--- Given data Enclosed Below ---

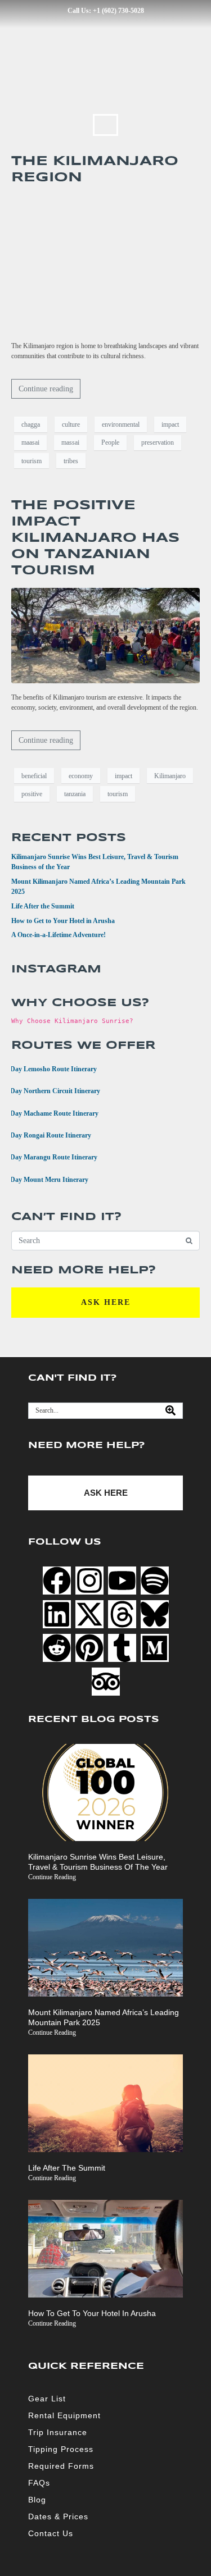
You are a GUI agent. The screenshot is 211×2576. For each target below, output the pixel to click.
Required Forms (61, 2465)
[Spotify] (155, 1580)
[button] (105, 125)
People (110, 442)
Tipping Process (60, 2449)
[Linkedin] (57, 1614)
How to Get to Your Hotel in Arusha (63, 921)
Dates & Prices (58, 2516)
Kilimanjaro (170, 776)
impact (170, 424)
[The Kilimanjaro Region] (105, 263)
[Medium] (155, 1648)
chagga (30, 424)
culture (71, 424)
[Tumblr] (122, 1648)
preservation (157, 442)
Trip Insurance (57, 2432)
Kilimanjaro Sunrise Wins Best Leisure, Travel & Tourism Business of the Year (98, 1861)
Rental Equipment (64, 2415)
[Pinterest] (89, 1648)
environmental (121, 424)
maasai (30, 442)
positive (31, 794)
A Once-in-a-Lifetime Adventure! (58, 935)
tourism (31, 461)
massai (70, 442)
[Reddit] (57, 1648)
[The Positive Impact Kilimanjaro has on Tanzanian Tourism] (105, 635)
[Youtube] (122, 1580)
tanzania (75, 794)
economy (81, 776)
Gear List (47, 2398)
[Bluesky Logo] (155, 1614)
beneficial (34, 776)
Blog (37, 2499)
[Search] (170, 1410)
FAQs (39, 2482)
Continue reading (46, 389)
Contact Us (50, 2533)
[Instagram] (89, 1580)
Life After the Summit (42, 906)
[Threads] (122, 1614)
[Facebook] (57, 1580)
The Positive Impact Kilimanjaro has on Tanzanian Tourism (95, 538)
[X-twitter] (89, 1614)
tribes (71, 461)
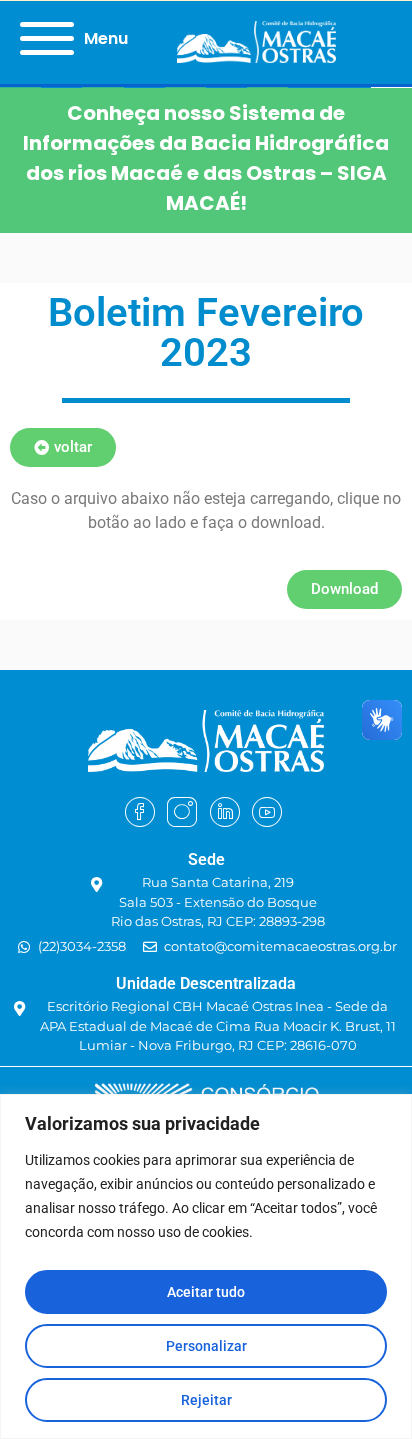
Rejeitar (206, 1400)
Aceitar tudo (206, 1292)
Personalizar (206, 1346)
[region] (206, 1266)
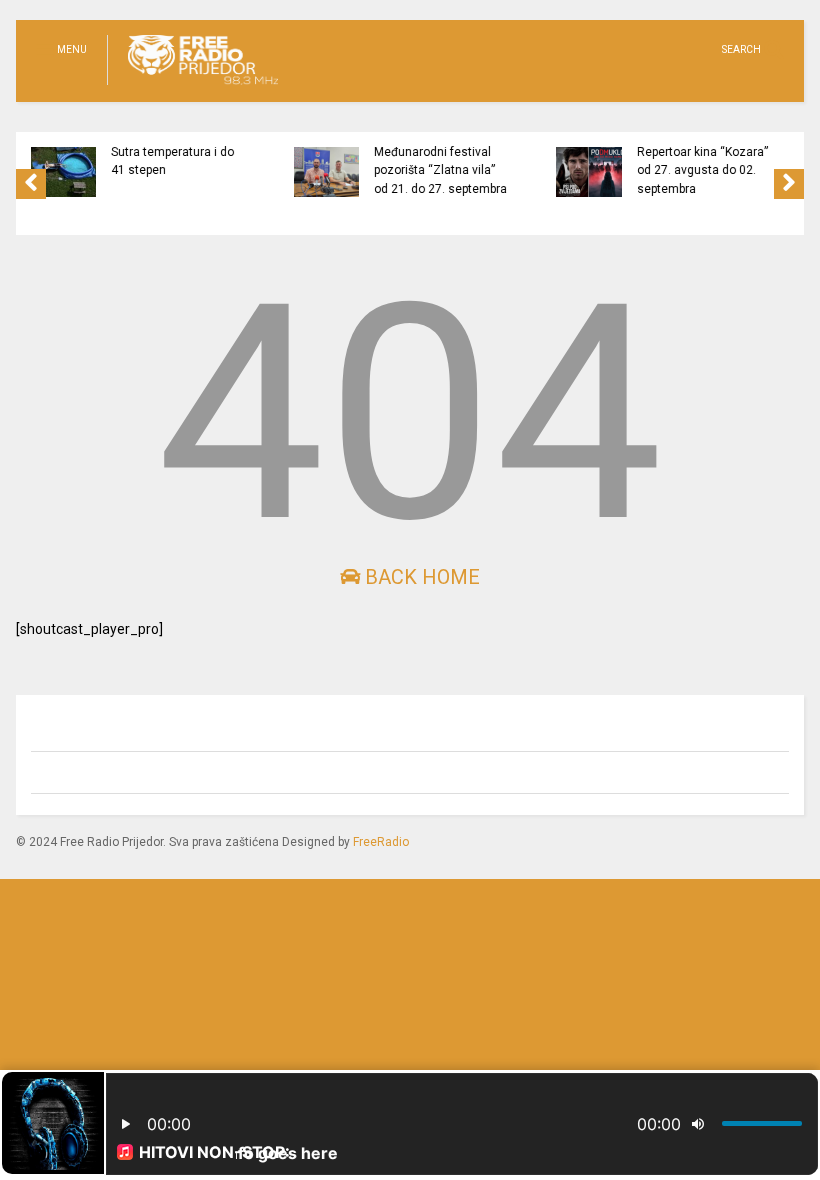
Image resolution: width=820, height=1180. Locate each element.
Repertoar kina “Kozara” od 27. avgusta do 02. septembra (582, 170)
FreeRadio (381, 842)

--- End of Enclosed Given data ---

▶ **What you will do**: The answer is a single number: how many lines in the data above hold the string "Tanzanian".

▶ **Worked solution**: 2